---------- TRECHO FORNECIDO

Swinguerra : o chamado do corpo
Publicado em: 17 de setembro de 2019No final de agosto, Swinguerra (2019), o mais novo filme de Bárbara Wagner e Benjamin de Burca, produzido para representar o Brasil na 58ª Bienal de Veneza, foi apresentado no Pavilhão da Bienal, no parque do Ibirapuera. No mesmo dia, o Festival Internacional de Curtas-Metragens de São Paulo também exibiu Swinguerra no CineSesc em sua mostra competitiva. Depois da sessão, houve um programa especial com seis filmes dos artistas, quase a totalidade dos trabalhos produzidos pela dupla. Ficou de fora apenas Cinéma Casino (2013), anterior à colaboração com o diretor de fotografia Pedro Sotero.
As exibições no Festival de Curtas acompanham o movimento dos artistas de enviar seus filmes também para festivais de cinema, como a Berlinale, que concedeu a Rise (2018) o prêmio de melhor curta-metragem este ano. Nesses espaços, parte do público coincide com os frequentadores de exposições, mas uma parcela relevante é composta por espectadores ligados apenas ao cinema, com outros critérios e hábitos. Mas não é apenas o público que muda de um lugar a outro: a própria obra também adquire contornos distintos em cada ambiente. O que se segue é um relato da experiência de assistir a Swinguerra e aos demais filmes dos artistas deslocados do espaço expositivo para o contexto da sala de cinema.

--------------------
---------- REGISTROS DE DADOS

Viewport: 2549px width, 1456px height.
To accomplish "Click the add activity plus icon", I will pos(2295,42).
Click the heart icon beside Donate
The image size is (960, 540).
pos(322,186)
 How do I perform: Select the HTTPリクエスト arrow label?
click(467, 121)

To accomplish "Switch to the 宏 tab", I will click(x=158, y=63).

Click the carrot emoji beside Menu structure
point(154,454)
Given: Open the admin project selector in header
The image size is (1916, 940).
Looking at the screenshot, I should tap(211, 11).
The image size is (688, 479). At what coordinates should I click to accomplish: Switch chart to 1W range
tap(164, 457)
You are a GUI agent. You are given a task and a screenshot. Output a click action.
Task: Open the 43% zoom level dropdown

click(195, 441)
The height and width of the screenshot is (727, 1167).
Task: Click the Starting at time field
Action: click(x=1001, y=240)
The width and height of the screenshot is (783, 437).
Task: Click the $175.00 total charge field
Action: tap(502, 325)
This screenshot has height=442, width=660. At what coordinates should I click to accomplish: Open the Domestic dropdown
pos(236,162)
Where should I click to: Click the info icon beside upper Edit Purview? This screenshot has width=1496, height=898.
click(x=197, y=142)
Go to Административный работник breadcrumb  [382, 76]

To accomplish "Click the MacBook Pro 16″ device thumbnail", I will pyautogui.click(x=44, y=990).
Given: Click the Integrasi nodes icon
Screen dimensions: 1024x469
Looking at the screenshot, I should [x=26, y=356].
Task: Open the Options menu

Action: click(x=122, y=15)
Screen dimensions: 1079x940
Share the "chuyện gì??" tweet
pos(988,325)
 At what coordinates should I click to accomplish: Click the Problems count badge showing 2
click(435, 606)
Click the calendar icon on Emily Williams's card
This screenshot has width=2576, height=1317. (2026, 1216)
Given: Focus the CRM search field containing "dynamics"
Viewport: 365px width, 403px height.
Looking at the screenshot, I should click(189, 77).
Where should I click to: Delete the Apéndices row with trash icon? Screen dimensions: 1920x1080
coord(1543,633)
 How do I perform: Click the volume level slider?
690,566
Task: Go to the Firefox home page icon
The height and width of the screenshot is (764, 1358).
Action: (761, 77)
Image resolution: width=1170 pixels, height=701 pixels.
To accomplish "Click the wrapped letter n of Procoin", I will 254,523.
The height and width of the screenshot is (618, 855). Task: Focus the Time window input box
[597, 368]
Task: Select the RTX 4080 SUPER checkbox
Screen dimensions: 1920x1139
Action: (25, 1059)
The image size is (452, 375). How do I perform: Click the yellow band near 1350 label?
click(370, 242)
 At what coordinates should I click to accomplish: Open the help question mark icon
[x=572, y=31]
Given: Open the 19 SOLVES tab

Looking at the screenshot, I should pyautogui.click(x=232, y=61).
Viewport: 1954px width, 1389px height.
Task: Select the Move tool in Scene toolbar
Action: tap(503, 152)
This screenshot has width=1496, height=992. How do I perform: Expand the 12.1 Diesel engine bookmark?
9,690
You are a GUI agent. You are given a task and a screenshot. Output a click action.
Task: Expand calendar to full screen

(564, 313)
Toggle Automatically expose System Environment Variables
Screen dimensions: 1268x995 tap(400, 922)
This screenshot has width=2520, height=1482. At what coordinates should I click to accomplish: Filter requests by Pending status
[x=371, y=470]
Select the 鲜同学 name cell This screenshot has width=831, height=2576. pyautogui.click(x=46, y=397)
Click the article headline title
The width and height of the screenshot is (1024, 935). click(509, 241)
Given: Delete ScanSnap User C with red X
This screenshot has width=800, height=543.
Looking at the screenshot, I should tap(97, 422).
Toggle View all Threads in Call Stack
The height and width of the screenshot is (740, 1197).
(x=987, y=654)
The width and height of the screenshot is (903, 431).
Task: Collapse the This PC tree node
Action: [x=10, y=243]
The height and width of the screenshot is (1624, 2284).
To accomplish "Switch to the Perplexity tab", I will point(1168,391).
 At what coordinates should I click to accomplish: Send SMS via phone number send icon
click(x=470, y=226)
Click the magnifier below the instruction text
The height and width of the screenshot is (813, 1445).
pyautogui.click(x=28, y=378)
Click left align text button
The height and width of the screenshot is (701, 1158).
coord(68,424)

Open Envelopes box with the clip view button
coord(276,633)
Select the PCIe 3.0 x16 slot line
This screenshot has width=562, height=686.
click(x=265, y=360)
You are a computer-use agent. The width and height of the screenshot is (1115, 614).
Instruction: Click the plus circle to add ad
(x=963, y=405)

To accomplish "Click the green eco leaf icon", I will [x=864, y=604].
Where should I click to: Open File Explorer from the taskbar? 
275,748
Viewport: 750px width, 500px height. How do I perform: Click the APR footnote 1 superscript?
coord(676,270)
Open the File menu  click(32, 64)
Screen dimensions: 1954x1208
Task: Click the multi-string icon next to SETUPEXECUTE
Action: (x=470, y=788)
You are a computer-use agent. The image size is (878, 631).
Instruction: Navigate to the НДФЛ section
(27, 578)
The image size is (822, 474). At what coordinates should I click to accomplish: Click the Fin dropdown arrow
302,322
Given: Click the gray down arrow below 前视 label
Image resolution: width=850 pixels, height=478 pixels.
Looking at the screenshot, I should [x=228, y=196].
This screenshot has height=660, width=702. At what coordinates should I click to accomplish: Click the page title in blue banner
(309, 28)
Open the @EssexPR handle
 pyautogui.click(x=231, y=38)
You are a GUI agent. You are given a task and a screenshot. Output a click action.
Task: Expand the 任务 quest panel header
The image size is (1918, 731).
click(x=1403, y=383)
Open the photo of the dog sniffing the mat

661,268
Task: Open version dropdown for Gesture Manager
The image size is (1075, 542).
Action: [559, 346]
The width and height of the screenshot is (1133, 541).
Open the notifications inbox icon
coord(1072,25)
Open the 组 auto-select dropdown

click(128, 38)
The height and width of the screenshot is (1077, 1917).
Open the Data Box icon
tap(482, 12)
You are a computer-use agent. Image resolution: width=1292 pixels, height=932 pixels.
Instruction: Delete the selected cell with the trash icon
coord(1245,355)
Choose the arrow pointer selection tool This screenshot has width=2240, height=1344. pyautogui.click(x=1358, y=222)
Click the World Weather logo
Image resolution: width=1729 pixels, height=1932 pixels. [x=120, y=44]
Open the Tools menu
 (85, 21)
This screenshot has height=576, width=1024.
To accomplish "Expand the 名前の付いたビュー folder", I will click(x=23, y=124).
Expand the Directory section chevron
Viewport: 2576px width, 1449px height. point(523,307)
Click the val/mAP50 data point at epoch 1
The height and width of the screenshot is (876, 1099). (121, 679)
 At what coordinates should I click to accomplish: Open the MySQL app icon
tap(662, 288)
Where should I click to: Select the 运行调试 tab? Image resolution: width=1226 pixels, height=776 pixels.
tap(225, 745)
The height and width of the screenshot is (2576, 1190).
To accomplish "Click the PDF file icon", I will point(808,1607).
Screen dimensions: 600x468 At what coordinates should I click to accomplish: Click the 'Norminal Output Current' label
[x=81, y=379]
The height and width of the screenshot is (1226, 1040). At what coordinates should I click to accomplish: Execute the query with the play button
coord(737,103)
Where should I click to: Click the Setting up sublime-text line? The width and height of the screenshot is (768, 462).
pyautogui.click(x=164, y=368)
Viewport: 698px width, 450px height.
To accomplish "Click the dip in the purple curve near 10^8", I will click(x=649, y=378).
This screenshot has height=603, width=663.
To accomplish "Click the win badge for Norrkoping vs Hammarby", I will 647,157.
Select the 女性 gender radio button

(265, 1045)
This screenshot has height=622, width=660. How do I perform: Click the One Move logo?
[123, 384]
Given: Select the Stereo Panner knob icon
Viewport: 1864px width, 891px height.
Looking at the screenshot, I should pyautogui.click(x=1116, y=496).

--------------------

● INSTRUÇÕES DE TRABALHO
1. Reescreva o texto sobre Swinguerra começando em "Swinguerra : o" e terminando em "fotografia Pedro Sotero.", com "CineSesc" substituído por "cinema".
2. Por favor, escreva a continuação do texto sobre Swinguerra a partir da última frase apresentada.

● RESPOSTAS POR TAREFA
1.
Swinguerra : o chamado do corpo
Publicado em: 17 de setembro de 2019No final de agosto, Swinguerra (2019), o mais novo filme de Bárbara Wagner e Benjamin de Burca, produzido para representar o Brasil na 58ª Bienal de Veneza, foi apresentado no Pavilhão da Bienal, no parque do Ibirapuera. No mesmo dia, o Festival Internacional de Curtas-Metragens de São Paulo também exibiu Swinguerra no cinema em sua mostra competitiva. Depois da sessão, houve um programa especial com seis filmes dos artistas, quase a totalidade dos trabalhos produzidos pela dupla. Ficou de fora apenas Cinéma Casino (2013), anterior à colaboração com o diretor de fotografia Pedro Sotero.

2.
Nos últimos cinco anos, Bárbara Wagner e Benjamin de Burca vêm realizando uma série de filmes a partir do intercâmbio com universos específicos da música e da dança popular, como o frevo, o brega, o gospel e o hip hop. Do mergulho nesses universos resultaram filmes como Faz que vai (2015), Estás vendo coisas (2016), Terremoto santo (2017), Bye Bye Deutschland (2017), que se aproxima do gênero musical alemão schlager, e, mais recentemente, Rise e Swinguerra.
A produção desses filmes tem sido marcada pela colaboração direta dos artistas com os retratados. Em Terremoto santo e Estás vendo coisas, a dupla trabalhou em conjunto com músicos ligados ao gospel e ao brega, estabelecendo uma economia horizontal de troca de referências estéticas que se imprimem na fatura final dos filmes. As filmagens costumam ser precedidas ou acompanhadas por séries fotográficas de Bárbara Wagner, que servem tanto para a pesquisa e o casting, quanto para a criação de intimidade entre os envolvidos.
O que se estabelece é uma diluição das fronteiras tradicionais entre artista e modelo. O artista se apaga e se confunde com o universo retratado, atuando mais como produtor ou agenciador do que como um autor, no sentido tradicional do termo. Um pouco como a arte pop nos anos 1960, trata-se de abrir os espaços do museu a manifestações populares esnobadas, embaralhando alta e baixa cultura e provocando curtos-circuitos nas plateias – muitas vezes elitizadas – de museus e festivais de cinema.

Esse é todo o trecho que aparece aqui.